Issue 5979: strptime() gives inconsistent exceptions (original) (raw)
e.g.
from datetime import datetime
datetime.strptime("19951001", "%Y%m%d") datetime.datetime(1995, 10, 1, 0, 0)
datetime.strptime("19951000", "%Y%m%d") # day = 0, month < 11 ... ValueError: time data '19951000' does not match format '%Y%m%d'
datetime.strptime("19951100", "%Y%m%d") # day = 0, month >= 11 ... ValueError: unconverted data remains: 0
The exception messages are not really a serious issue, but note that the latter one can be confusing for users.

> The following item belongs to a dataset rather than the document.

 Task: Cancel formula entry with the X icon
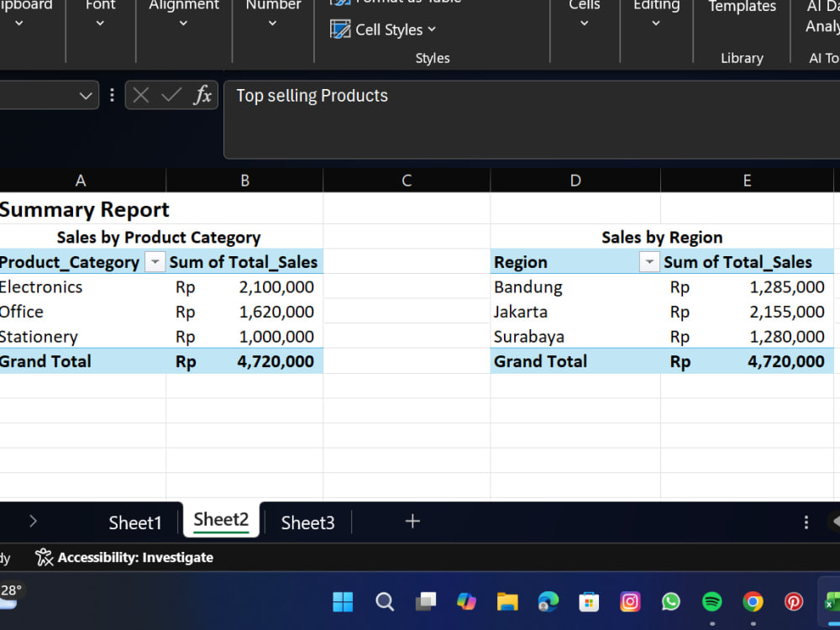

However, there seems to be some underlying issues with the choice to recognize single digit months with double digit days, which can make date strings ambiguous:
Consider "19951100" from above with the last '0' removed.
datetime.strptime("1995110", "%Y%m%d") datetime.datetime(1995, 1, 10, 0, 0)
In this case, strptime has treated the middle '1' as the month, resulting in 1995-01-10. This hints at why the second exception from above gives a strange message: with the extra '0' the day portion of "19951100" (00) is invalid, and strptime falls back on parsing the first 7 characters as above, and then failing due to the remaining '0'.
This seems a little dangerous. For instance: timestamp = "19951101-23:20:18" datestamp=timestamp[:7] # Oops, needed to use :8 to get up to index 7. reallyImportantButWrongDate = datetime.strptime(datestamp, "%Y%m%d")
Note that in this case strptime() from glibc would instead result in an error, which IMHO is the right thing to do.
I do realize, though, that changing the behavior of strptime() could devastate some existing code.
Looks like a bug to me:
datetime.strptime("1", "%d") datetime.datetime(1900, 1, 1, 0, 0)
datetime.strptime('1', '%m') datetime.datetime(1900, 1, 1, 0, 0)
both %m and %d accept single digits but they should not.
datetime.strptime('123', '%m%d') datetime.datetime(1900, 12, 3, 0, 0)
import this .. In the face of ambiguity, refuse the temptation to guess.
But this is exactly how strptime in C. Consider this:
#include <time.h> #include <stdio.h> #include <stdlib.h> #include <string.h>
int main(){
char buf[255];
struct tm tm;
memset(&tm, 0, sizeof(tm));
strptime("123", "%m%d", &tm);
strftime(buf, sizeof(buf), "%d %b %Y %H:%M", &tm);
printf("%s\n", buf);
return 0;
}
This produces output:
03 Dec 1900 00:00
Shouldn't it stay consistent with how C function works?